High School International Business Immersion2022-12-14T17:42:29-06:00
Hands on international travel and learning experience for High School Juniors and Seniors offered in partnership with Drury University.

Since 2010, Chocolate University has shepherded local-area high school students to remote southwestern Tanzania every other summer. These students are carefully selected through a competitive application process to participate in a 10-day immersion of entrepreneurship, craft chocolate and cacao agronomy, Tanzanian culture, Swahili language, leadership, reflection and more. Every other year, we accept applications from local high school students to engage in this unique opportunity, taking them from the campus of nearby Drury University to the lush cocoa bean farms in rural Tanzania. The cooperative program brings the students to the Askinosie Chocolate factory for immersion learning sessions, a crash course of direct trade methods, cacao agronomy, and Tanzanian culture.

Countless moments of priceless hands-on learning unfold as students make the 50+ hour journey to the Kyela region of Tanzania, one of Askinosie Chocolate’s cocoa bean sources. Students are introduced to Askinosie Chocolate farmer partners and their community. The students engage in the cultivation of direct trade relationships firsthand as they inspect cocoa beans and watch trade in its most transparent form, as financial statements and profit sharing reports are translated to the farmers in their own language.

Each year, the CU students collaborate with the Askinosie team to help the farmers execute a vision driven project for their village community. Past projects have included launching a Sustainable Lunch Program in partnership with Mwaya High School PTA and Convoy of Hope, installing a Khan Academy video-learning program, and building a deep water well in partnership with the Mwaya community. CU students have also facilitated discussions with the Empowered Girls and Enlightened Boys clubs at five Kyela-area middle and high schools, a program funded by CU that aims to increase the retention and graduation rate of female students. Recently, students also created and launched a Chekechea (Preschool) day camp program for the Mababu Village.

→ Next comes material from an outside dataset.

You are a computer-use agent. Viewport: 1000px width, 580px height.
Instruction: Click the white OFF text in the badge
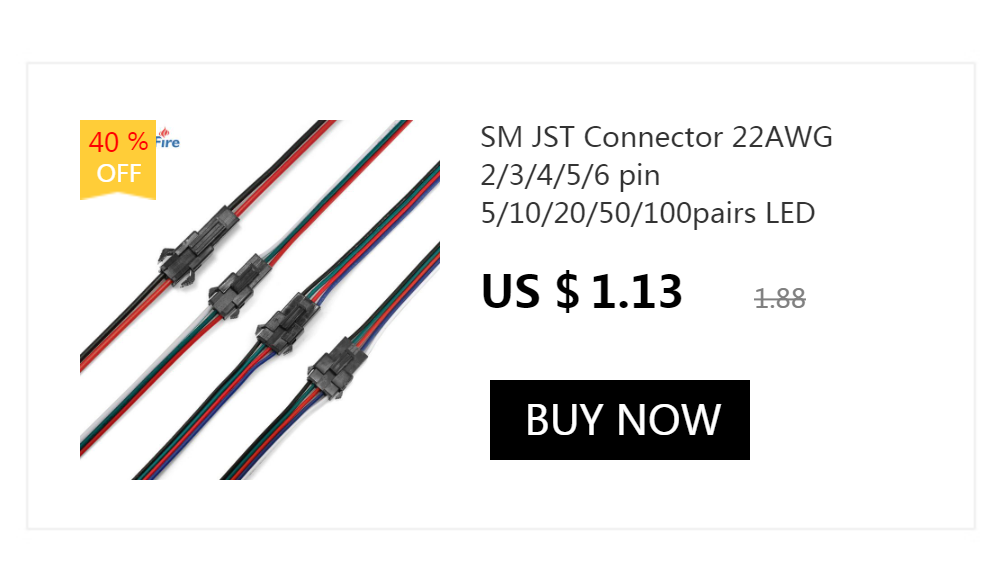[x=119, y=173]
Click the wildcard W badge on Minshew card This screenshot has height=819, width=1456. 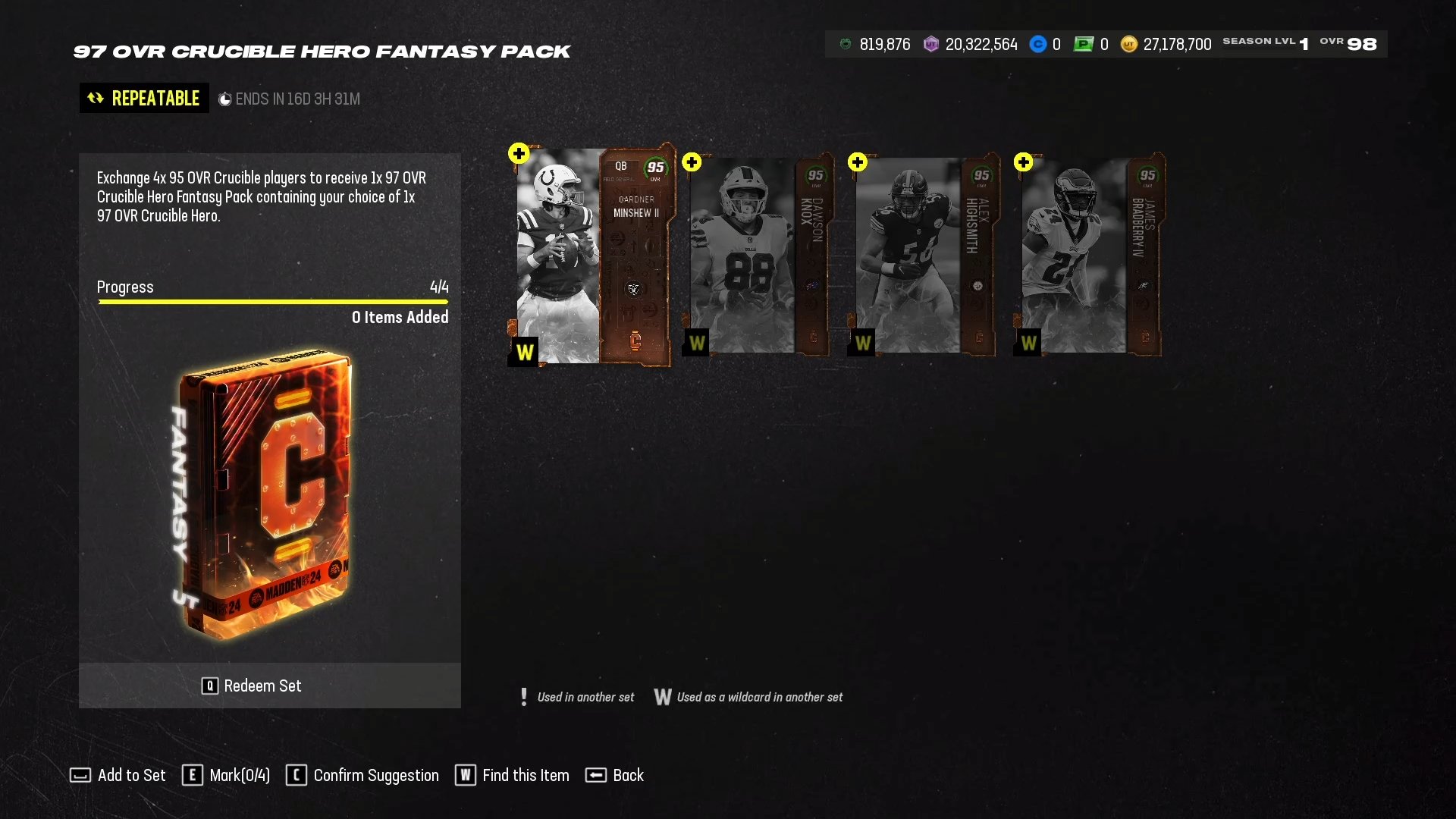pos(524,352)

These short-term trips do more than inform local students about chocolate. They expose students to possibilities and opportunities for change within themselves, their own community and the greater world. CU helps bring the world to local students, who in turn, bring inspiration and possibilities to the world.

“Throughout the week, our students will work alongside our farmer partners, spending time in their homes, helping to harvest cacao and getting to know their families,” Shawn Askinosie said in a news release. “This is a business trip. But it’s also about strengthening relationships and building community, together. The most important Swahili word we teach the students is ‘kujengana’ which means ‘to build each other up.”